### Requirement
Copy the material below, swapping every "Where should I click to" for "What should I click to" and leaving everything else as it is.
------------
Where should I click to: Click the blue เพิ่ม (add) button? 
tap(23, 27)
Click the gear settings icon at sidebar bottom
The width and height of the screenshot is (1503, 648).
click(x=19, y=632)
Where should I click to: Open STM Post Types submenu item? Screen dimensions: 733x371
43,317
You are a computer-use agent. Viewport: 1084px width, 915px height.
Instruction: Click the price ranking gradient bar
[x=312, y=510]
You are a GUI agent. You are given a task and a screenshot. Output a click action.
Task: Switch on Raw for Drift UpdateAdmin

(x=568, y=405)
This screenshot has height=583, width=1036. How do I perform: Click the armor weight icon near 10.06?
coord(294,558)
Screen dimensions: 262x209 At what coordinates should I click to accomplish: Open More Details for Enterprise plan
------------
### In response
What should I click to: Click the blue เพิ่ม (add) button? 
tap(23, 27)
Click the gear settings icon at sidebar bottom
The width and height of the screenshot is (1503, 648).
click(x=19, y=632)
What should I click to: Open STM Post Types submenu item? Screen dimensions: 733x371
43,317
You are a computer-use agent. Viewport: 1084px width, 915px height.
Instruction: Click the price ranking gradient bar
[x=312, y=510]
You are a GUI agent. You are given a task and a screenshot. Output a click action.
Task: Switch on Raw for Drift UpdateAdmin

(x=568, y=405)
This screenshot has height=583, width=1036. How do I perform: Click the armor weight icon near 10.06?
coord(294,558)
Screen dimensions: 262x209 At what coordinates should I click to accomplish: Open More Details for Enterprise plan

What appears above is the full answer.